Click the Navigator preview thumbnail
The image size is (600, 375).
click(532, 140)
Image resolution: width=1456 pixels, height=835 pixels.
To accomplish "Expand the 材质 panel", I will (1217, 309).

━━━━━━

**About this task:**
Extract exactly the lines between the line containing "Image resolution: width=1456" and the end of the data, including both.

**Answer box:**
Image resolution: width=1456 pixels, height=835 pixels.
To accomplish "Expand the 材质 panel", I will (1217, 309).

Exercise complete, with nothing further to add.